◆ Article

Plus on apprend à connaître l’homme de Néandertal, et plus on s’étonne de son intelligence et de son raffinement. Cela va faire deux siècles que notre vieux cousin (apparu il y a environ 400 000 ans et disparu il y a 30 000 ans) se trimballe une image d’homme préhistorique rustre, sans doute depuis qu’on a découvert son apparence physique avec des restes de son crâne et de son squelette au milieu du XIXe siècle. Néandertal est costaud et trapu, avec une grosse arcade sourcilière et un front fuyant. Oui, mais Néandertal peint des animaux dans les grottes. Il enterre ses morts. Peut-être même qu’il joue de la flûte. Et il fabrique une colle hypersophistiquée.
Décryptage
Une équipe internationale de chercheurs l’a découvert en ressortant des tiroirs cinq outils en pierre encore tachés de substance adhésive. Trouvés au Moustier, un site préhistorique en Dordogne connu depuis 1860, ils sont attribués à l’homme de Néandertal et ont été fabriqués entre 40 000 et 120 000 ans avant notre ère. Mais, noyés dans la masse des outils retrouvés au Moustier, ils n’avaient encore jamais été examinés en détail. C’est lors d’une revue interne de la collection qu’ils ont été repérés, et qu’on a enfin compris leur intérêt scientifique. «Les objets étaient emballés individuellement et intouchés depuis les années 60. Les restes des substances organiques adhésives ont donc été très bien préservés», explique Ewa Dutkiewicz, archéologue à l’université de Tübingen en Allemagne, qui a codirigé l’étude parue fin février dans Science Advances.

◆ Problèmes
[1] D'après l'article sur Néandertal, sur quel site préhistorique de Dordogne les cinq outils en pierre ont-ils été trouvés ?
[2] Prolongez, s'il vous plaît, l'article sur la colle de Néandertal au-delà de sa dernière phrase.

◆ Matériel fourni
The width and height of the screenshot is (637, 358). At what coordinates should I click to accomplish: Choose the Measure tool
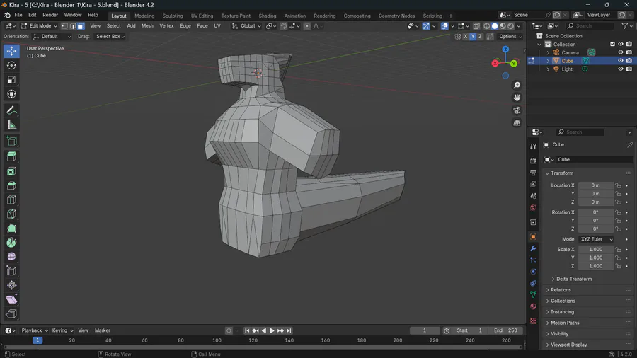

--

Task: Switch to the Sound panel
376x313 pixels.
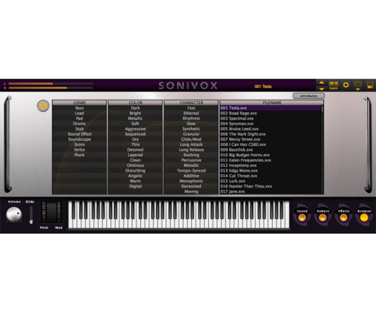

◆ Réponses rédigées
[1] Au Moustier.

[2]
Une sorte de pâte à modeler
Sur ces cinq éclats de pierre, on voit des traces de colorant rouge et jaune sur les flancs. Et sur quatre des cinq outils, on retrouve aussi un résidu noir, brillant et parfois épais. «Les taches rouges et jaunes étaient restreintes à une portion seulement des outils, formant un effet de barrière qui sépare la partie tachée de la partie propre», décrivent les archéologues dans leur étude. Ils en ont déduit que la moitié tachée de la pierre était auparavant recouverte d’un étui protecteur pour une prise en main plus facile, alors que la moitié propre était la partie utile de l’outil, tranchante, qui servait à découper ou tailler. «Ces découvertes alimentent l’hypothèse que les artefacts du Moustier faisaient partie d’outils composites. Ils étaient assemblés en les collant à un manche ou à une poignée avec de l’adhésif, ou, de manière alternative comme d’autres exemples archéologiques néandertaliens le montrent, l’adhésif était moulé sur les outils et servait de manche par lui-même.»
En fait, il semble que les Néandertaliens du Moustier aient mis au point la recette d’une sorte de pâte à modeler dont ils enrobaient la partie basse de leurs outils tranchants. Les chercheurs de l’université de Tübingen accompagnés de ceux de l’université de Strasbourg et de l’université de New York se sont mis à l’archéologie expérimentale pour tester leur hypothèse. Ils ont essayé de fabriquer cette pâte collante avec les matériaux et les moyens dont disposait Néandertal : en l’occurrence, on est certain que les pigments trouvés au Moustier sont de l’ocre – une poussière de roche jaune ou rouge. Le résidu noir semble être du bitume naturel. Mais dans quelles proportions ?
«Une masse malléable»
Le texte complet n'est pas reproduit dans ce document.